Source data
= = = = = = =

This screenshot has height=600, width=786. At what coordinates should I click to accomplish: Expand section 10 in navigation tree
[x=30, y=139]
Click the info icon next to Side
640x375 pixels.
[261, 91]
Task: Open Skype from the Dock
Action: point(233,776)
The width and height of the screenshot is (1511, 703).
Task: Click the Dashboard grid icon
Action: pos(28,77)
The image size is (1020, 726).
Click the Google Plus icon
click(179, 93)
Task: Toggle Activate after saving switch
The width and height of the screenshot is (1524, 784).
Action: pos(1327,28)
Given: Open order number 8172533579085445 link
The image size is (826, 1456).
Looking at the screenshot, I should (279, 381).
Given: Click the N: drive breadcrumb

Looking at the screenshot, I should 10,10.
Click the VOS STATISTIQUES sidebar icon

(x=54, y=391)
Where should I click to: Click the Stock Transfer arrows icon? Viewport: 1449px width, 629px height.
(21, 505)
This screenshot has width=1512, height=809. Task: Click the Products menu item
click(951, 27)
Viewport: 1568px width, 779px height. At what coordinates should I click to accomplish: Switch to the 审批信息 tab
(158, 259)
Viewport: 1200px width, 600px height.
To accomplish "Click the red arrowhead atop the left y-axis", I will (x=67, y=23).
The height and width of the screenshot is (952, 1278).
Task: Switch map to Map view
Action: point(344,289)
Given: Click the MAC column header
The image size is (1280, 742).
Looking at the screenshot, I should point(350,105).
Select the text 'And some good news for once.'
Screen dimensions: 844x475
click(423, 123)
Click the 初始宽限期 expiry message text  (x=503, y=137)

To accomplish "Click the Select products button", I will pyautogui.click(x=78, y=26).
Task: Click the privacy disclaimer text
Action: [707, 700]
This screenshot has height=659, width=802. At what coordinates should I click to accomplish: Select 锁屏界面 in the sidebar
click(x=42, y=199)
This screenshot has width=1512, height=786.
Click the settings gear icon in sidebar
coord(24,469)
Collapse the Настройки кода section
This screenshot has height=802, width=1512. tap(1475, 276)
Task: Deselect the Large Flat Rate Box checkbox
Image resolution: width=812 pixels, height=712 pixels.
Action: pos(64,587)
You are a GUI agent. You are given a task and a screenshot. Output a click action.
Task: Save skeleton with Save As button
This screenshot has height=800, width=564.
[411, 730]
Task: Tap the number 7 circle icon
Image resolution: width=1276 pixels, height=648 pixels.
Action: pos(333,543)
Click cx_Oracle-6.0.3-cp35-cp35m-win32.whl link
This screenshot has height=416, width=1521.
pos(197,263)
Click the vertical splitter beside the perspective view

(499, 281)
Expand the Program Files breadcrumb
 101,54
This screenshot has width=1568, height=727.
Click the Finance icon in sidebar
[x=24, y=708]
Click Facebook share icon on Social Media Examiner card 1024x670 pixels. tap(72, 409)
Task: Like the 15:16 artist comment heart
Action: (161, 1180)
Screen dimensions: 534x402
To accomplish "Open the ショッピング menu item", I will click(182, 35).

= = = = = = =

| WHAT YOU NEED TO DO |
The entries shown above should be duplicated exactly.

| ANSWER BOX |
This screenshot has height=600, width=786. At what coordinates should I click to accomplish: Expand section 10 in navigation tree
[x=30, y=139]
Click the info icon next to Side
640x375 pixels.
[261, 91]
Task: Open Skype from the Dock
Action: point(233,776)
The width and height of the screenshot is (1511, 703).
Task: Click the Dashboard grid icon
Action: pos(28,77)
The image size is (1020, 726).
Click the Google Plus icon
click(179, 93)
Task: Toggle Activate after saving switch
The width and height of the screenshot is (1524, 784).
Action: pos(1327,28)
Given: Open order number 8172533579085445 link
The image size is (826, 1456).
Looking at the screenshot, I should (279, 381).
Given: Click the N: drive breadcrumb

Looking at the screenshot, I should 10,10.
Click the VOS STATISTIQUES sidebar icon

(x=54, y=391)
Where should I click to: Click the Stock Transfer arrows icon? Viewport: 1449px width, 629px height.
(21, 505)
This screenshot has width=1512, height=809. Task: Click the Products menu item
click(951, 27)
Viewport: 1568px width, 779px height. At what coordinates should I click to accomplish: Switch to the 审批信息 tab
(158, 259)
Viewport: 1200px width, 600px height.
To accomplish "Click the red arrowhead atop the left y-axis", I will (x=67, y=23).
The height and width of the screenshot is (952, 1278).
Task: Switch map to Map view
Action: point(344,289)
Given: Click the MAC column header
The image size is (1280, 742).
Looking at the screenshot, I should point(350,105).
Select the text 'And some good news for once.'
Screen dimensions: 844x475
click(423, 123)
Click the 初始宽限期 expiry message text  (x=503, y=137)

To accomplish "Click the Select products button", I will pyautogui.click(x=78, y=26).
Task: Click the privacy disclaimer text
Action: [707, 700]
This screenshot has height=659, width=802. At what coordinates should I click to accomplish: Select 锁屏界面 in the sidebar
click(x=42, y=199)
This screenshot has width=1512, height=786.
Click the settings gear icon in sidebar
coord(24,469)
Collapse the Настройки кода section
This screenshot has height=802, width=1512. tap(1475, 276)
Task: Deselect the Large Flat Rate Box checkbox
Image resolution: width=812 pixels, height=712 pixels.
Action: pos(64,587)
You are a GUI agent. You are given a task and a screenshot. Output a click action.
Task: Save skeleton with Save As button
This screenshot has height=800, width=564.
[411, 730]
Task: Tap the number 7 circle icon
Image resolution: width=1276 pixels, height=648 pixels.
Action: pos(333,543)
Click cx_Oracle-6.0.3-cp35-cp35m-win32.whl link
This screenshot has height=416, width=1521.
pos(197,263)
Click the vertical splitter beside the perspective view

(499, 281)
Expand the Program Files breadcrumb
 101,54
This screenshot has width=1568, height=727.
Click the Finance icon in sidebar
[x=24, y=708]
Click Facebook share icon on Social Media Examiner card 1024x670 pixels. tap(72, 409)
Task: Like the 15:16 artist comment heart
Action: (161, 1180)
Screen dimensions: 534x402
To accomplish "Open the ショッピング menu item", I will click(182, 35).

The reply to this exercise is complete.